(Information provided begins)
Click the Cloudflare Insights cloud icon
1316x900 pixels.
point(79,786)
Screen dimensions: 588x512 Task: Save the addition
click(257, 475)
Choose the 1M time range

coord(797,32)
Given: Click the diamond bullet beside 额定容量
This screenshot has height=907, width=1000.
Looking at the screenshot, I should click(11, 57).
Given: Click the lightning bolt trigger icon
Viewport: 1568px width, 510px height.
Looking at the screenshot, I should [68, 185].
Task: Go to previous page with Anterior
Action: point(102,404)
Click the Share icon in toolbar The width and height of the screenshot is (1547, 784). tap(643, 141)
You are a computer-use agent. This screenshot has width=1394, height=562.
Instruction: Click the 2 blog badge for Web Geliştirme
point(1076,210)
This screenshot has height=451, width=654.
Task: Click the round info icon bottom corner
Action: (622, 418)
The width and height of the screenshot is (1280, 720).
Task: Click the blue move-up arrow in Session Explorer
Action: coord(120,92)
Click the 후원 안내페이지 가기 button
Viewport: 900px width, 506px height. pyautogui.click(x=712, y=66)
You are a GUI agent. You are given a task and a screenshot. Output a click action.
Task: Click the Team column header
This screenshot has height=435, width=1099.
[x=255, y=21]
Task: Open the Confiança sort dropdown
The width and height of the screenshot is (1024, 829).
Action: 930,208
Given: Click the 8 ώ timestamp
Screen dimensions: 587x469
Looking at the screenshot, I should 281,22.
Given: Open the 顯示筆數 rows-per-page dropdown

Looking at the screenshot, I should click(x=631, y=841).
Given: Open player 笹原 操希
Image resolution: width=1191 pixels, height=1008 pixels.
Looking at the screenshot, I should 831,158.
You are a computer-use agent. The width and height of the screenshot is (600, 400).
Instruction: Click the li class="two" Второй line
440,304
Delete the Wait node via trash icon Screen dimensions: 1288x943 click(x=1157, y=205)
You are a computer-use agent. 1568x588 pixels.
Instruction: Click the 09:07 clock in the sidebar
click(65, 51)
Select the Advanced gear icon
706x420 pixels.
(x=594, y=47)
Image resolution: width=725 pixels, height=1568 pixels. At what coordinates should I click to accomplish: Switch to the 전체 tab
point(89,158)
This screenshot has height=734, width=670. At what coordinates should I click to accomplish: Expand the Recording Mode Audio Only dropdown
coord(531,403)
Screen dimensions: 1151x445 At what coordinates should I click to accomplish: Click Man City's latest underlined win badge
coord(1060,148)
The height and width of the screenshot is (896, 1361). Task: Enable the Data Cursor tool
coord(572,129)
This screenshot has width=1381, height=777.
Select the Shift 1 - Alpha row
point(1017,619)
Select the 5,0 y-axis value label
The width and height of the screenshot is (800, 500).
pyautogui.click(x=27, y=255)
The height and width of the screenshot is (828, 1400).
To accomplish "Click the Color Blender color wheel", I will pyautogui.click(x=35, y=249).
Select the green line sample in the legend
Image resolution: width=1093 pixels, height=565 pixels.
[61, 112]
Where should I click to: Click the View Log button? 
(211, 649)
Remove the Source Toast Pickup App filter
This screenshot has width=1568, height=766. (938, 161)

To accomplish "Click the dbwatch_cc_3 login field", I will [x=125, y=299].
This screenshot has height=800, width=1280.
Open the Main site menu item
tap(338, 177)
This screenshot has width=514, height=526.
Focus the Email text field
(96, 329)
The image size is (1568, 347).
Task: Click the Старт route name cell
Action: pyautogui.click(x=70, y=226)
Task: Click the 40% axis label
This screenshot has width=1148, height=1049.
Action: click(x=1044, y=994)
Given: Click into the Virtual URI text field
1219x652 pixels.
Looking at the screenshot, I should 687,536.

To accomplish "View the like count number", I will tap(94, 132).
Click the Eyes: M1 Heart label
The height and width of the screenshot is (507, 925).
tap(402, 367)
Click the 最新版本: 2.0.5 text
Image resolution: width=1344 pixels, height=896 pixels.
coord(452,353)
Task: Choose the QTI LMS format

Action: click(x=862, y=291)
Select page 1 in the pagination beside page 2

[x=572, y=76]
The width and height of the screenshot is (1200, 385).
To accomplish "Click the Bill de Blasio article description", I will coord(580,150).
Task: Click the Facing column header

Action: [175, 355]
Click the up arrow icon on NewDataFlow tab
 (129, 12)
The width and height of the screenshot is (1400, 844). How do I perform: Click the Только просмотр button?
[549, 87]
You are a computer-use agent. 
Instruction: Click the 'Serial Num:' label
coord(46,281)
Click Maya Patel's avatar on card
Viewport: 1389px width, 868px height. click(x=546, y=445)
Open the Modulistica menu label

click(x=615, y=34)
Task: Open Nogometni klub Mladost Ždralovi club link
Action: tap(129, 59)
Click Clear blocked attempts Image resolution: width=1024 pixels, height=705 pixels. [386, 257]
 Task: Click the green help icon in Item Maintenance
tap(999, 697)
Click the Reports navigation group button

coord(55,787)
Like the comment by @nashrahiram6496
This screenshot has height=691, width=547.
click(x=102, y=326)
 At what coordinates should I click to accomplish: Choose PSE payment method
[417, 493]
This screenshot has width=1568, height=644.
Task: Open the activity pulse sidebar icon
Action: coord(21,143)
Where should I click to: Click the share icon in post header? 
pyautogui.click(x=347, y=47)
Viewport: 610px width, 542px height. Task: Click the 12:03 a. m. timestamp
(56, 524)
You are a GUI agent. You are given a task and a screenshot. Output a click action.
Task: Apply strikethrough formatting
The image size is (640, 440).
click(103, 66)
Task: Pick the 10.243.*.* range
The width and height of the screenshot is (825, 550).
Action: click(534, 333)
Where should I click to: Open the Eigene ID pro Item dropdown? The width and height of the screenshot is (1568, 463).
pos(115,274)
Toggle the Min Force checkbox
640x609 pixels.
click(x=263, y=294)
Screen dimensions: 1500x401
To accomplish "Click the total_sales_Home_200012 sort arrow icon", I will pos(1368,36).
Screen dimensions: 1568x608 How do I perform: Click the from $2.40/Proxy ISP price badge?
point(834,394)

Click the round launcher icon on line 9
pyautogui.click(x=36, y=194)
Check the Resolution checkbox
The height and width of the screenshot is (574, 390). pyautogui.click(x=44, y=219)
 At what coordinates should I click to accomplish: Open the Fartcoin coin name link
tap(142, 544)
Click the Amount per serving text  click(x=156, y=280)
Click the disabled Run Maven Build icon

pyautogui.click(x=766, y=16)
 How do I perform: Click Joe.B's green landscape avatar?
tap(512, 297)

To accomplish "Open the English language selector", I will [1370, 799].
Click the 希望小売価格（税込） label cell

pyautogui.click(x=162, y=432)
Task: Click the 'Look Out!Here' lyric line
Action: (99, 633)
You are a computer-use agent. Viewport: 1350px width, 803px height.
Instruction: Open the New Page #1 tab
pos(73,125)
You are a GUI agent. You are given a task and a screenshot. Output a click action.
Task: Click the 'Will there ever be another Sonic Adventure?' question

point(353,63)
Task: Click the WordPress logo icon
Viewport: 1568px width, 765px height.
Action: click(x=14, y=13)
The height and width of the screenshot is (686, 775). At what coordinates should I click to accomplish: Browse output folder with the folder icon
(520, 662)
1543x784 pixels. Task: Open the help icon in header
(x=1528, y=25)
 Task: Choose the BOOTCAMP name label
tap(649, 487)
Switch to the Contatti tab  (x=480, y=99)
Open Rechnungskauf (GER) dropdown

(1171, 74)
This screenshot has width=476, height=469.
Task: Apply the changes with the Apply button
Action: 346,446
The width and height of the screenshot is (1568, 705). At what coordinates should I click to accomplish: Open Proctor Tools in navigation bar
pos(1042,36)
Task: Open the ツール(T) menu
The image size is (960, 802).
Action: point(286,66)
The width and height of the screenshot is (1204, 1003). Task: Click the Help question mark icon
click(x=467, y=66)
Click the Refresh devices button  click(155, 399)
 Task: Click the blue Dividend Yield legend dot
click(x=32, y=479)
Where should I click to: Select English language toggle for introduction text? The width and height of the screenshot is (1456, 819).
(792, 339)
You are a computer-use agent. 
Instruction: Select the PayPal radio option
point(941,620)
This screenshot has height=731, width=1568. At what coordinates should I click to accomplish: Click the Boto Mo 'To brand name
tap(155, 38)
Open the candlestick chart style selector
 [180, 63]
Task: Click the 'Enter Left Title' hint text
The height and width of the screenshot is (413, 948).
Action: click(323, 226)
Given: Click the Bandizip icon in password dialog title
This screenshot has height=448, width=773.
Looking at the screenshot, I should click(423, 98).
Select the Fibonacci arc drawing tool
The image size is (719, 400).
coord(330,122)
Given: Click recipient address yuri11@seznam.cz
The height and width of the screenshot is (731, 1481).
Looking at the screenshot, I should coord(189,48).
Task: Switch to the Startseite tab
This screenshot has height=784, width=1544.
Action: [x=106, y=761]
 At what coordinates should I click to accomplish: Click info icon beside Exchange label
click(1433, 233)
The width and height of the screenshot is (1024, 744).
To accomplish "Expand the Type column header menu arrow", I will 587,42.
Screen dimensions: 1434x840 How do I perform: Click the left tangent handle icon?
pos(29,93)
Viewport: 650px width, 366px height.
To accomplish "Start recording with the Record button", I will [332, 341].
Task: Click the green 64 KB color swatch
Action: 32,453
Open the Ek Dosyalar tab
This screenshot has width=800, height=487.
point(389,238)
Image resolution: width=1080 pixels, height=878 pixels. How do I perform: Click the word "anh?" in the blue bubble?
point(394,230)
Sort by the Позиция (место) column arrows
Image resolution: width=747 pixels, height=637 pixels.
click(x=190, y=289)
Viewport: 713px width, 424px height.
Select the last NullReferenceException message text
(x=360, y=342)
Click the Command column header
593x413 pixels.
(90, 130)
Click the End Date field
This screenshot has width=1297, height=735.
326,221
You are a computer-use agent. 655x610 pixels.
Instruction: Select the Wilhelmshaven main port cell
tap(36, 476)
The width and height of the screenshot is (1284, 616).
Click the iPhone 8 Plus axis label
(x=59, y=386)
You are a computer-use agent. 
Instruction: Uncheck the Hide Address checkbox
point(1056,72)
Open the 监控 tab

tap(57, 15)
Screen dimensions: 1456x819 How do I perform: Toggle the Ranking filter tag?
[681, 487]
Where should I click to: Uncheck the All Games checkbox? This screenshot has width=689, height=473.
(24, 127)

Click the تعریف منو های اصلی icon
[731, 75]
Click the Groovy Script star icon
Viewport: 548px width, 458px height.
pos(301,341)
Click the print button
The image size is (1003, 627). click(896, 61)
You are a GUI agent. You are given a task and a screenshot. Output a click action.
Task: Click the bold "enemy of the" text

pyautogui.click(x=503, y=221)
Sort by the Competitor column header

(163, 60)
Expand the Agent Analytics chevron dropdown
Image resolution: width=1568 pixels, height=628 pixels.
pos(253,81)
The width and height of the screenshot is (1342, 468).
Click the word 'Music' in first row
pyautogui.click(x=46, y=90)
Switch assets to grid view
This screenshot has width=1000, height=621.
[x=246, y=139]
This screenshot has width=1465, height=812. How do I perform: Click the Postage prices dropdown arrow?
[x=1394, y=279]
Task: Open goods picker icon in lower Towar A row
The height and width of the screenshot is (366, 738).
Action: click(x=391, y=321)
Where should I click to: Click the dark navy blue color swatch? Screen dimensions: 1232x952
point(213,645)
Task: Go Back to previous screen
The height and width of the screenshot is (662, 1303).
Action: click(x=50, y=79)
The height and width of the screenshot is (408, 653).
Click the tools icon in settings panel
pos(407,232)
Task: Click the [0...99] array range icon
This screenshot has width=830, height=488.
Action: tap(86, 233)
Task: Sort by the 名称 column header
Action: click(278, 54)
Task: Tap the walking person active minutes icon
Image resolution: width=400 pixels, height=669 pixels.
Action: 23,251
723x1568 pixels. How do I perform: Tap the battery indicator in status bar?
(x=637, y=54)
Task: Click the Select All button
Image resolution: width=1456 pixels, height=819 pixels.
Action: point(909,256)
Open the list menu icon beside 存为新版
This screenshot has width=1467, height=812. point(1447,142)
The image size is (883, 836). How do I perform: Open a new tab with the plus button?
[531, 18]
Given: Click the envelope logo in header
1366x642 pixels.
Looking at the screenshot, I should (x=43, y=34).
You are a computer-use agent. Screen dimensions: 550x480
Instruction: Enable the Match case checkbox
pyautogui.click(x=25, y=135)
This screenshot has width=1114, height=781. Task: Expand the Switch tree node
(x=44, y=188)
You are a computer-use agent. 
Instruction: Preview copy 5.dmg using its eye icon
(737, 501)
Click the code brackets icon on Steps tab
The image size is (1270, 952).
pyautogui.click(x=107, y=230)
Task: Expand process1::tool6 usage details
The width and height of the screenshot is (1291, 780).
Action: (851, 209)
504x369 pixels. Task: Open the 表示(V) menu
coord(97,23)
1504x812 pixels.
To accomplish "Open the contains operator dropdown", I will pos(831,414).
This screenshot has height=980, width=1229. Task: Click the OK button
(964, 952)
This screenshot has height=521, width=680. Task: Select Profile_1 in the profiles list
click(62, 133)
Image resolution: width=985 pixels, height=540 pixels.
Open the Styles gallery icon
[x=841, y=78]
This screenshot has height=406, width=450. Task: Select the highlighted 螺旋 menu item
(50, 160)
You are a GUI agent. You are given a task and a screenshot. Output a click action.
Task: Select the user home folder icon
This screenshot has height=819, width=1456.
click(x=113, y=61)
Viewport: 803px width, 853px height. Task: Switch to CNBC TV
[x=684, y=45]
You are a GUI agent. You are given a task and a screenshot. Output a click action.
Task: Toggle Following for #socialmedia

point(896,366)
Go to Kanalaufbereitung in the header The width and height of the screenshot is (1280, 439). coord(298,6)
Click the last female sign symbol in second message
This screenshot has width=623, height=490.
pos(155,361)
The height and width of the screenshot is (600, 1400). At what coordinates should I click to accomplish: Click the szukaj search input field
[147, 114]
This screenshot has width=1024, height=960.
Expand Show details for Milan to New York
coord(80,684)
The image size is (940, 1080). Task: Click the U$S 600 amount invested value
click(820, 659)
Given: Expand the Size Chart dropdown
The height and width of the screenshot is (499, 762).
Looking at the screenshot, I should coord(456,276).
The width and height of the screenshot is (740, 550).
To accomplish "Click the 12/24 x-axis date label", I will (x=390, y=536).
(Information provided ends)
Problem description:
For an answer, give a copy of every line in the listing that holds the word "logo".

Response below:
Task: Click the WordPress logo icon
Given: Click the envelope logo in header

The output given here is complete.